This morning, Downing Street has announced that Mr Johnson intends to utilise a ‘Benny Hill Strategy’ during the next round of Brexit negotiations in Brussels.
Speaking to a packed-out press conference inside number 10, Downing Street, Prime Minister Johnson declared:
“Well, I think it’s a stroke of bloody genius myself. Most of those damn foreigners won’t have a flaming clue what’s hit them!“
“I intend on walking into the negotiating room, sticking out my tongue and then saluting them with a stupid gurn on my face. That should throw the French off balance. Then, using Benny’s famous lisp, I’ll sing them an innuendo-riddled cheeky song that makes the inference that all Greek men like bum sex. This ploy is bound to throw all of the Mediterranean states off kilter.”
“Because the Chancellor (Sajid Javid) has no hair, he can be the little bald fella who gets his head slapped by me (Benny); and then Raaby’s (Dominic Raab – the Foreign Secretary) trousers will fall down, after which he’ll be chased around the chamber at high speed by scantily clad female members of the cabinet to the tune of Yakety Sax (The Benny Hill Theme Tune). “
Mr Johnson then seemed to have a brainwave:
“I’ve got it! I’ll get Pretty Priti (Priti Patel – Home Secretary) to dress up in a Naughty Nurses uniform. That’ll distract them! It always does me when she wears it to cabinet meetings!

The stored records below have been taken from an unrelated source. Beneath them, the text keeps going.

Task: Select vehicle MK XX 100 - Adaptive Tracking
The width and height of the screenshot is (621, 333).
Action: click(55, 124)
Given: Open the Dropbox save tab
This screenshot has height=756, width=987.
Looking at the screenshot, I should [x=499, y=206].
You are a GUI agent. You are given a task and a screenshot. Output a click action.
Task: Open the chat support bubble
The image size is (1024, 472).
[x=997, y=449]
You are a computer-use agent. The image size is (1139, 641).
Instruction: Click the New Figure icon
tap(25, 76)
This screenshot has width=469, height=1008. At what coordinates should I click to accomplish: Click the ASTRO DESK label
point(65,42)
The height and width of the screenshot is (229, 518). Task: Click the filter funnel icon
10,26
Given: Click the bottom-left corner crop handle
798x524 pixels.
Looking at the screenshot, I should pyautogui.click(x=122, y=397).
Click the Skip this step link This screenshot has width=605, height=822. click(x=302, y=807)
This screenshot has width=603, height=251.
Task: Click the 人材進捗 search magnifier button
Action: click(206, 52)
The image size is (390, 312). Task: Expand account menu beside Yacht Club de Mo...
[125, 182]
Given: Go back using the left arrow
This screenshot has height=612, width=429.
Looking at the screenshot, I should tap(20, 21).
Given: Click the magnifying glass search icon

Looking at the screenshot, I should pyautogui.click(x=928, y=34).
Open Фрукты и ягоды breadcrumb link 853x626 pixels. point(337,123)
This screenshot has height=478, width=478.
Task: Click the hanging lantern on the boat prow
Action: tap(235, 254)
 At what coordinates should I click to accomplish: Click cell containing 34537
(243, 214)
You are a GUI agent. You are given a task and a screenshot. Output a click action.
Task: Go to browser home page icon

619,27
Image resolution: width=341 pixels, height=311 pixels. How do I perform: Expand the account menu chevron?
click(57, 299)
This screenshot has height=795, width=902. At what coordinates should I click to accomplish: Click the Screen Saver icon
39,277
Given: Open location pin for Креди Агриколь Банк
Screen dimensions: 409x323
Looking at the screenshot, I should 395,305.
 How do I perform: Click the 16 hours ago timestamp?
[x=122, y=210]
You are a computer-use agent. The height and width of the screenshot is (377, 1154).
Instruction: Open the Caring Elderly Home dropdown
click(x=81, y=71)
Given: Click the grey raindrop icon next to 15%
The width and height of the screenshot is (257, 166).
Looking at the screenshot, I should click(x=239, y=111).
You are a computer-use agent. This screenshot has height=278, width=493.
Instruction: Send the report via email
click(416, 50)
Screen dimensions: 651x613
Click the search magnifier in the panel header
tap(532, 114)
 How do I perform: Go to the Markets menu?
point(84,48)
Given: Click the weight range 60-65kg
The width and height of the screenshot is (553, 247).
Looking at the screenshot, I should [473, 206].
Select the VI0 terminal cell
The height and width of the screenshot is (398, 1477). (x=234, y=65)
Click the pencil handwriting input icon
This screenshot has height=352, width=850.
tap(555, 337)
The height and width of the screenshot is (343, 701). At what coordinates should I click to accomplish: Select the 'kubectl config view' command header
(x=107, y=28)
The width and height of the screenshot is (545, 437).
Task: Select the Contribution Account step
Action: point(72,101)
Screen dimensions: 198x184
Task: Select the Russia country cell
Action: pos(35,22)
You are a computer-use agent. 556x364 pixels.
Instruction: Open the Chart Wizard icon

The shocked press junket fired a series of questions to Mr Johnson about how he expected this approach to help his government negotiate, to which Mr Johnson declared:
“Look, the most influential country in the EU is Germany; and we all know how much they love Benny Hill. He’s practically a God over there! Once they see what we’re doing, they’ll completely switch to our point of view. I wouldn’t even be surprised if we see Mrs Mercal in a bikini chasing after Raaby with the rest of the totty. She absolutely loves Benny Hill.”
The Press Secretary for the EU negotiating team in Brussels declined to make comment about this latest development.